Zu Beginn der 1980er-Jahre bestand in Europa die grosse Befürchtung, dass die Luftschadstoffe zu einem verbreiteten Waldsterben oder zumindest zu einer deutlichen Verschlechterung des Waldzustandes führen würden und es zu bedeutenden Produktionsrückgängen kommen könnte. Als wichtigste Merkmale für den Waldzustand wurden in der Schweiz, wie auch in den meisten anderen europäischen Ländern, die Kronenverlichtung der Bäume und die Verfärbung von Blättern und Nadeln aufgenommen. Die Kronenansprachen auf den systematisch verteilten Probeflächen der Sanasilva-Inventur zeigte bis etwa 1995 einen stetigen Anstieg des Anteils der Bäume mit starker Kronenverlichtung. Seither ist kein Trend mehr zu erkennen, wohl jedoch sind grosse Unterschiede zwischen den einzelnen Jahren auszumachen, welche zumeist auf grossflächige Klimaereignisse wie die Stürme Vivian und Lothar und den Hitzesommer 2003 zurückgeführt werden können. Die jährlichen Sterbe- und Nutzungsraten schwanken zwar erheblich, jedoch konnte seit 1985 kein Trend festgestellt werden. Die jährlichen Veränderungen von Kronenverlichtung, Mortalität und Baumwachstum werden vor allem durch klimatische Faktoren bestimmt. Je nach Baumart und Standort wird das Ausmass der Kronenverlichtung neben der Witterung auch durch Nährstoffversorgung, Wasserspeicherfähigkeit des Bodens und zu einem geringen Teil durch Luftverschmutzung erklärt. Obwohl zum Teil ein negativer Einfluss von hohen Stickstoffeinträgen und Ozonbelastungen auf die Belaubung oder Benadelung der Waldbäume belegt wird, haben die Stickstoffeinträge das Baumwachstum auf mit Stickstoff unterversorgten Böden bisher eher erhöht. Der Zustand der Waldbäume in der Schweiz lässt momentan keine unmittelbare Gefährdung durch Luftschadstoffe erkennen. Das Instrument der Erfassung des Kronenzustands allein ist jedoch auch nicht geeignet, den Einfluss der Luftschadstoffe auf den Wald nachzuweisen. Dazu bedarf es genauerer Messungen auf langfristigen Forschungsflächen. Da der Kronenzustand vor allem durch standörtliche Bedingungen und klimatische Ereignisse beeinflusst wird, sollte er in Anbetracht des Klimawandels dennoch weiter erhoben werden.

Le début des années 1980 fut marqué en Europe par une vive appréhension: les polluants atmosphériques semblaient pouvoir entraîner à grande échelle la mort des forêts ou du moins une détérioration marquée de leur état, et donc de fortes baisses de productivité.
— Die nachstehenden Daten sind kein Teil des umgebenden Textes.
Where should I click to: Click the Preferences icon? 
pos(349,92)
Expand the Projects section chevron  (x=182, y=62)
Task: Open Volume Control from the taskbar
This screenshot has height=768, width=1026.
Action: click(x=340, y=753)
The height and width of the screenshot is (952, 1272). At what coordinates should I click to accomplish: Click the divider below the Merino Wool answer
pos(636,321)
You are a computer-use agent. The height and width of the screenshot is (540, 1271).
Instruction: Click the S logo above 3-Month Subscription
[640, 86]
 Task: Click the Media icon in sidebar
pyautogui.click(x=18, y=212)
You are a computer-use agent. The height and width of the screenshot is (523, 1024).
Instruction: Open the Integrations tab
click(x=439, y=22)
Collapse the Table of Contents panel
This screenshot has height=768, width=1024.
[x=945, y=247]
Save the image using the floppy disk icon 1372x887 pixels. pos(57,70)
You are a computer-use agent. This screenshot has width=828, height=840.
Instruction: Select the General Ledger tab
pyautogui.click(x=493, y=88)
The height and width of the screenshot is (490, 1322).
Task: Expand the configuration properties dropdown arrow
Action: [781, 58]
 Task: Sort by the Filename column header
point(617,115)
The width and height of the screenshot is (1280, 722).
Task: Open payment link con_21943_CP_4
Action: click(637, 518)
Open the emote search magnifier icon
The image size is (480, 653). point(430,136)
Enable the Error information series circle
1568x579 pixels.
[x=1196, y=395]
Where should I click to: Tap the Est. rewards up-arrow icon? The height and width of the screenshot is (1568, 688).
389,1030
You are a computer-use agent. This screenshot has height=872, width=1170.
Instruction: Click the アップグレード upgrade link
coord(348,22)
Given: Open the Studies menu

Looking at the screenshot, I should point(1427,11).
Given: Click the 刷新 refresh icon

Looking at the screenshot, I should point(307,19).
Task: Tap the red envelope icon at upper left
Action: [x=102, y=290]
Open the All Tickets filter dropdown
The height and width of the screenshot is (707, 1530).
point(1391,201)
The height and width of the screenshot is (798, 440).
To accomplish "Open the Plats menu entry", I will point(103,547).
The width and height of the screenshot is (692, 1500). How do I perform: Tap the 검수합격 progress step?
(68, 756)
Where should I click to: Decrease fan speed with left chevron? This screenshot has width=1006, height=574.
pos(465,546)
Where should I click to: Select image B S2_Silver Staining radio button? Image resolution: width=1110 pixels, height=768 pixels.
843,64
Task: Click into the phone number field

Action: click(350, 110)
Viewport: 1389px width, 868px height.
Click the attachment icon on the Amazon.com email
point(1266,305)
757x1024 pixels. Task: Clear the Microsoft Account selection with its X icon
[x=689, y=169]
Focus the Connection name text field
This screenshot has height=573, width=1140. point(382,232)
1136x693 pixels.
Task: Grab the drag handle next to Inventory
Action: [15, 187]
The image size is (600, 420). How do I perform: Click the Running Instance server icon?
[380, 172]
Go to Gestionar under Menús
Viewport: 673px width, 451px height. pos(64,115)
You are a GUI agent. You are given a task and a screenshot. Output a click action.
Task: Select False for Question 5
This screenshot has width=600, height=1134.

En Suisse, comme dans la plupart des pays européens, la défoliation des arbres et la décoloration de leur feuillage furent choisies comme étant les indicateurs les plus importants de l'état des forêts. Jusqu'en 1995, l'observation de ces deux indicateurs mit tout d'abord en évidence une augmentation constante de la proportion d'arbres présentant une forte défoliation sur les placettes réparties systématiquement dans le cadre de l'inventaire Sanasilva. Aucune tendance n'est perceptible depuis lors, mais certaines années ressortent fortement, principalement en relation avec des événements climatiques de grande ampleur, par exemple les tempêtes Vivian et Lothar ou la canicule de 2003. Les taux de mortalité et d'exploitation fluctuent fortement d'année en année, mais ne présentent aucune tendance depuis 1985. Les différents taux annuels de défoliation, de mortalité et de croissance sont principalement déterminés par les facteurs climatiques. Selon les essences, le taux de défoliation sur un site donné s'explique par les conditions météorologiques ainsi que par la disponibilité en éléments nutritifs, la capacité de rétention en eau et seulement en faible partie par la pollution atmosphérique. Bien que des dépôts élevés d'azote et l'ozone aient un impact en partie négatif sur le taux de défoliation, les mêmes dépôts d'azote ont à ce jour plutôt amélioré la croissance des arbres situés sur des sols forestiers naturellement pauvres en azote. En conclusion, l'état des arbres forestiers n'est pas directement menacé par les polluants atmosphériques. L'observation des houppiers à elle seule n'est toutefois pas un instrument adéquat pour prouver l'impact des polluants atmosphériques sur la forêt. A cet effet, d'autres mesures plus précises sont nécessaires sur des sites de recherche à long terme. Etant donné que l'état des houppiers dépend principalement des conditions stationnelles et des facteurs climatiques, son observation doit toutefois être poursuivie, notamment dans le contexte des changements climatiques.